El yo y sus circunstancias. Uno de esos temas que aparentemente está ya más que superado, pero que reaparece en el centro mismo de múltiples debates, incluso en los momentos más inesperados. La red trae consigo una consecuencia bien peculiar al respecto: una de sus tendencias más marcadas es que el individuo se difumina. Cuando se habla, por ejemplo, de la cultura libre y gratuita, se viene a despreciar el esfuerzo creador. Y algunos piensan que hay motivo para ello: si un grupo de música graba doce canciones, no puede pretender vivir de ello para toda su vida. Ni siquiera una temporada: su trabajo consiste en cantar esas canciones. Al no respetar los derechos intelectuales, parece que el individuo quedara totalmente desdibujado ante una obra que, quién sabe, hubiera visto la luz de una forma u otra. Sea en el mundo de la literatura o del arte: la historia de tal o cual novela iba a ser contada antes o después. Quizás con mejores palabras, pero el nombre y los dos apellidos del autor poco importan. La impronta la deja la obra, no el autor. Tanto es así, que es habitual leer en las redes sociales mensajes descalificativos y muy despectivos hacia los artistas que, en los tiempos que corren, siguen abogando por los derechos de autor. Gracias a Internet se extiende la idea de que, en el terreno intelectual, todo es de todos.
Contrasta este hecho con una tendencia bien particular: el ansia de eternidad del pirata. Es el espíritu de la contradicción: negamos el valor de la individualidad creadora, pero queremos dejar una huella como buenos copiones que somos. La experiencia resultará familiar a todos aquellos que alguna vez hayan utilizado las redes P2P, o que hayan buscado alguna película para descargar por torrent: siempre, siempre, siempre, aparece en el nombre del archivo el pseudónimo de la persona que se ha encargado de elaborar este material. Claro está, el pirateo no es cuestión de diez minutos: hay que saber “ripear” el video, jugar con los formatos de audio para la música, o dominar el escáner en el caso de los libros. Todo ello lleva un tiempo. Nadie espera recompensa económica alguna, pero sí el reconocimiento de la comunidad: hay que ver lo bien que ripea las pelis taravito. Si fue dirigida por tal o cual persona, o si los actores lograron tal o cual premio, es prácticamente secundario. Internet consagra el pirateo casi en un arte en sí mismo, y los mayores piratas, aquellos que más aportan a la comunidad merecen sin duda un reconocimiento por ello.
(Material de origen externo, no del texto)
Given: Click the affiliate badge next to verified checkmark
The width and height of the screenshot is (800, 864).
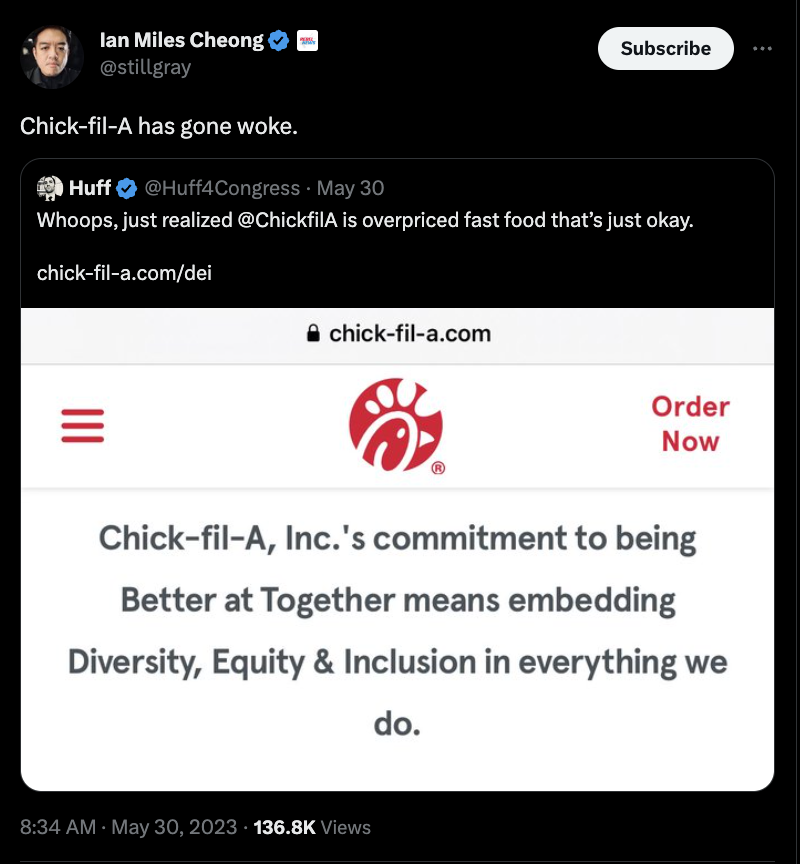Looking at the screenshot, I should (x=308, y=40).
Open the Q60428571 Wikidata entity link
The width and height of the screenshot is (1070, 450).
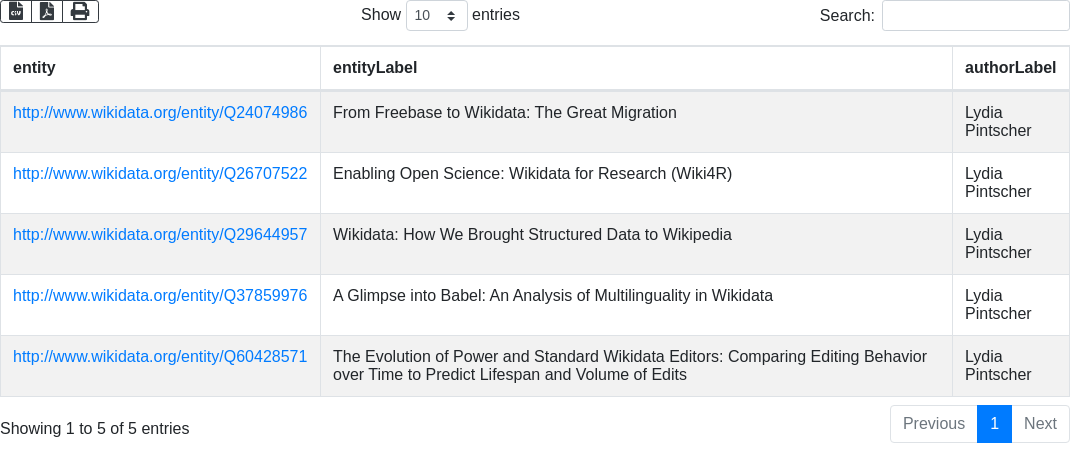pos(160,357)
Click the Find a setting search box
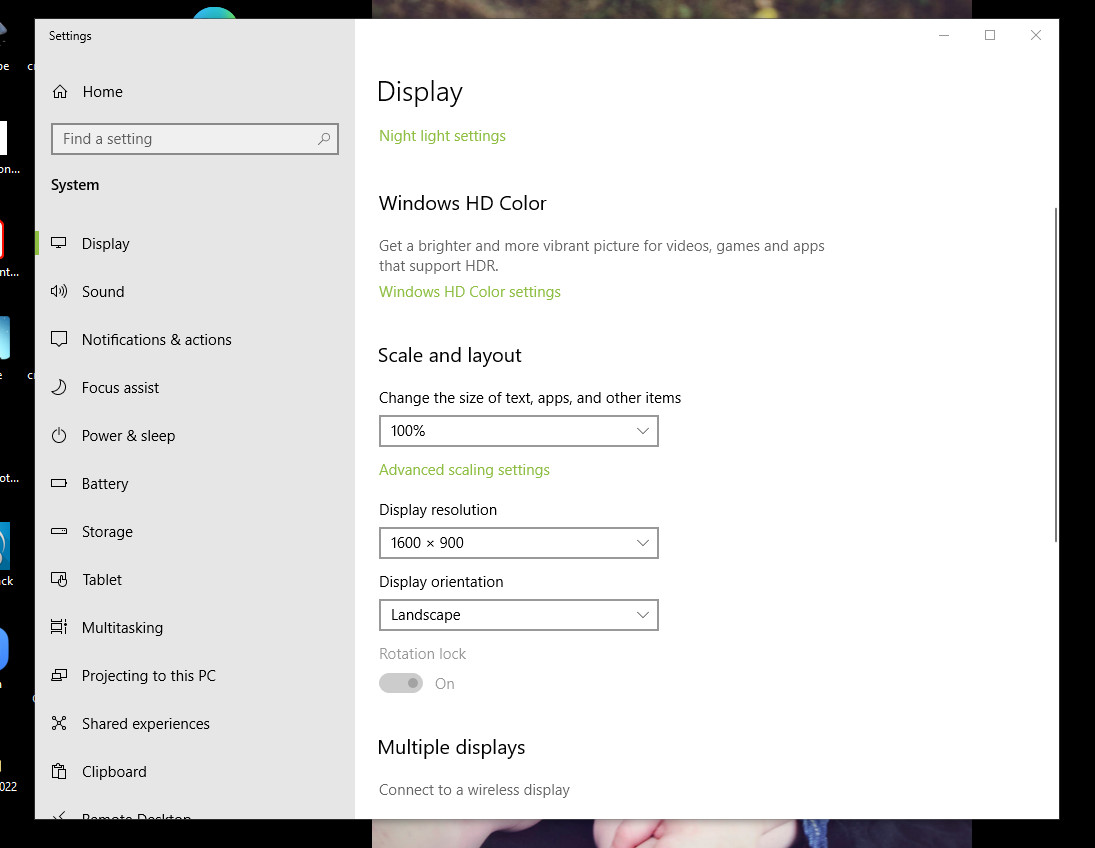The height and width of the screenshot is (848, 1095). point(185,139)
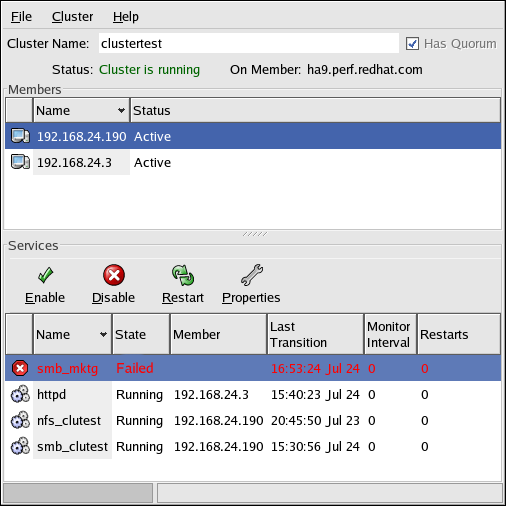This screenshot has height=506, width=506.
Task: Click the red Disable service icon
Action: [114, 275]
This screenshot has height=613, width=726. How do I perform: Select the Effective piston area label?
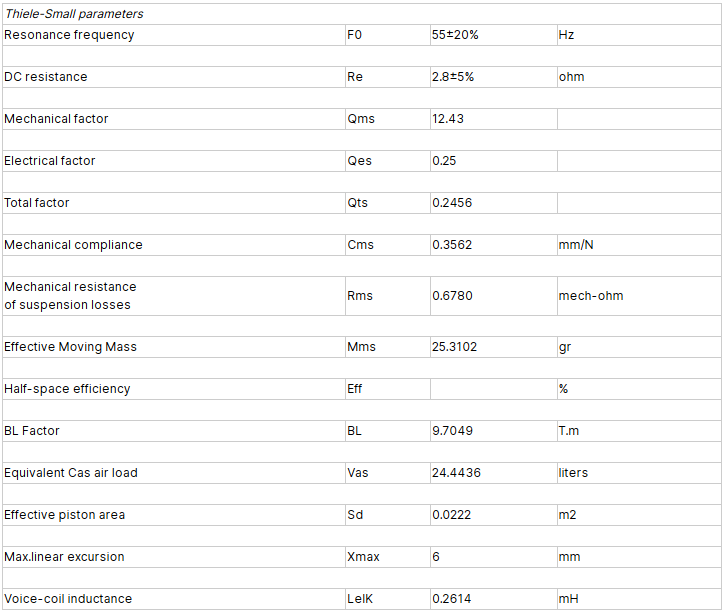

Desembocamos así en una situación paradójica: renegamos de los creadores, pero los copiones desean permanecer en nuestra memoria. ¿No sería acaso más coherente realizar la copia y lanzarla al mar de la red, metida en una botella, sin señal alguna que permita a los posibles beneficiarios saber que le deben todo el trabajo a MarDeFondo o al PataDePalo? O acaso estemos reproduciendo precisamente eso que queremos negar. Lo cual podría guardar un cierto resentimiento o envidia: los que jamás crearemos nunca nada de valor deseamos que las obras valiosas de los demás estén a disposición de todos, pero con una ligera marca de agua, con una pequeña señal, que a modo de pseudónimo nos pueda proporcionar una mínima inmortalidad. Somos los piratillas auténticos parásitos de la creación, tratando de pervivir copiotas, pegados al lomo de los auténticos creadores, esos que sí son capaces de filmar una buena historia, escribir un buen libro o grabar canciones que después suenan de boca en boca. El yo y sus circunstancias: ese mismo yo que negamos al creador queremos reconocerlo y valorarlo en quien realiza el revolucionario acto de copia&pega&comparte. Los buenos samaritanos de la cultura que se encargan muy mucho de que sepamos quiénes son, aunque sea bajo una identidad falsa. Una conclusión provisional: tenemos que darle más de una vuelta y más de dos al tema de la creación cultural y su reconocimiento en Internet.